2) I found out that my RPE buffer (kept at room temperature) was not working properly due to some evaporation. I figured out it is best to prepare it (ethanol + RPE) prior to use.

3) Make sure that your RNA samples are not degraded.

4) Try doing the low-input quick amplification with 50ng. This will increase your amplification and thus you will get a better labeling.

The 260/280 and 260/230 ratio should be as close as possible to 2. The salts interfere with amplification and with labeling.

Good luck!!

Dear Jochen, many thanks for your suggestions and comments regarding PicoSL kit!

If you have experience with the combination of PicoSL kit wit Low Input Quick Amp Labeling, could you please share with me the protocol? When should we use PicoSL? As I understand we have to use PicoSL kit instead of cDNA synthesis in Low Input Quick Amp Labeling and then perform cRNA synthesis, amplification, amplification etc. according Agilent protocol. Is it needed to amplify poly A RNA (from One-Color RNA Spike-In Kit) together with our RNA samples using PicoSL kit?

So, we will try to purchase PicoSL kit and to amplify our RNA samples.

Unfortunately, we do not have fluorimeter. As to RNA quantification by qPCR, I would also ask you to share with the protocol or with the link.

Thank you in advance!

We use the PicoSL for amounts from 50pg to 10ng totalRNA.

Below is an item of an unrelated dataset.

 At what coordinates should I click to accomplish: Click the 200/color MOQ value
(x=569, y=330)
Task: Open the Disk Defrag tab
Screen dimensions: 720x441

In the appendix of the kit manual there is a section about "Guidelines for Use in Microarray Experiments". We follow this. There is an application note for Agilent at http://www.nugeninc.com/tasks/sites/

nugen/assets/File/technical_documents/techdoc_agilent_appnote_01.pdf

Regarding the qPCR there is no special protocol. It is a standard qPCR. Use primers against a gene that is relatively highly and stably expressed (18SrRNA, bActin, something like that). If you do the RT with oligo-dT-primers, design the gene-specific primers close to the poly-A-tails. You may also consider specific priming in the RT. Then take an RNA sample of known (high, well-measurable) concentration and dilute it down to the range where you expect the microdissected samples to be. Make a dilution series around this range and perform a quantification with a calibration line, that's all.

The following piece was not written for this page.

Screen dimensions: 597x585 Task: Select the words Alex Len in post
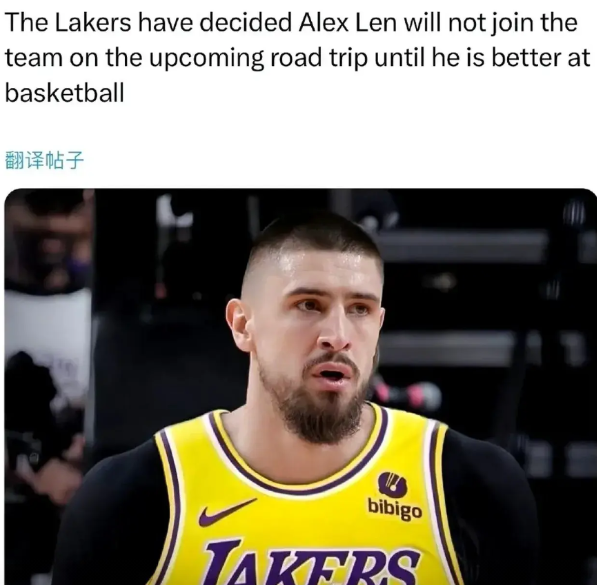click(347, 23)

I generally am not very concerned about a high precision (althouh I generally try to achieve the highest possible precision under feasable efforts, for sure). Plusminus a factor of two or three will not be a big problem for this purpose.

Thanks a lot, Jochen! Your recommendations are very useful for my study!

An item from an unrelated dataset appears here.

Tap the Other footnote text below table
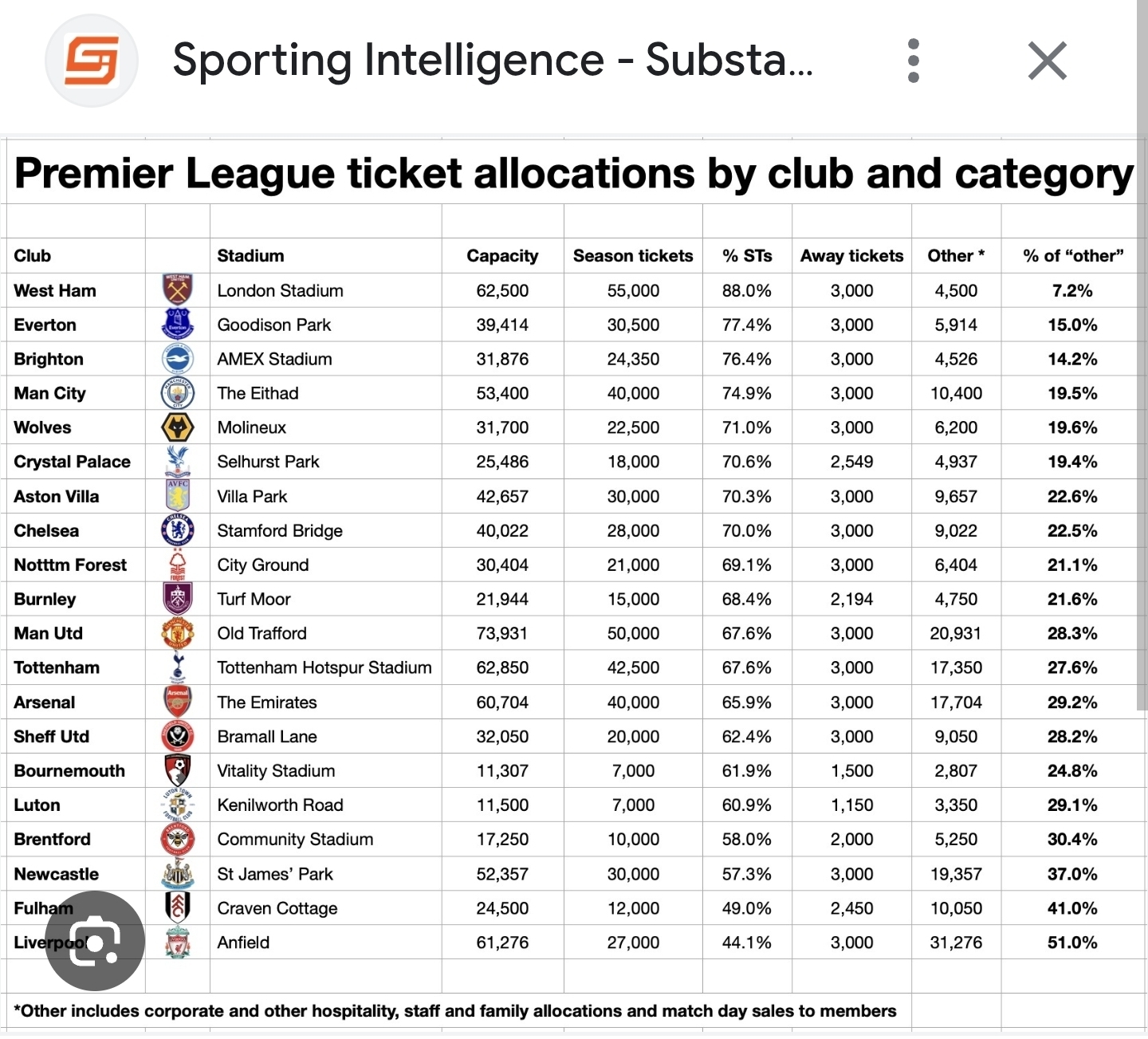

I will quantify RNA by qPCR and write the results here.

I can't open the link you sent (http://www.nugeninc.com/tasks/sites/

nugen/assets/File/technical_documents/techdoc_agilent_appnote_01.pdf). In Nugen website, I found Agilent Application Note #1 (http://www.nugen.com/nugen/?LinkServID=4A7438FB-E8AF-4BFF-A64A08D513C3C8D3), which you probably mentioned.

Dear Raquel, thank you for suggestions! But all attempts to increase 260/230 ratios of my RNA samples failed. So, the reason is an extremely low concentration of RNA from microdissected samples and the inapplicability of 260/280 and 260/230 ratios to such RNA as suggested by Jochen Wilhelm.

Evgeny, sorry for the wrong link. It was copied from the Nugen protocol I have and it seems outdated. Your link directs to a more recent document, and I think this is ok. Just take care that you would possibly need to adjust the abounts when you are using 8x60k arrays. We rescaled the amounts accoring to the Agilent protocols.

Dear Jochen, thank you! I will keep it in mind.

Dear Jochen, sorry for bothering you again! Could you please tell me what distributors do you use to purchase PicoSL kit? The matter is that in Russia, there are no distributors of Nugen products. However, we collaborate with the University of Heidelberg, and I think that I can purchase PicoSL kit with the help of my german colleagues. Thanks in advance for information!

I order the kits from the Europe office of Nugen. You find this and other customer support offices at

http://www.nugen.com/nugen/index.cfm/support/customer-support/

I'd hope that you should be able to order it directly. Otherwise, your German colleagues will surely get it under the above address.

Best of luck!

Thank you very much for all your help and useful information!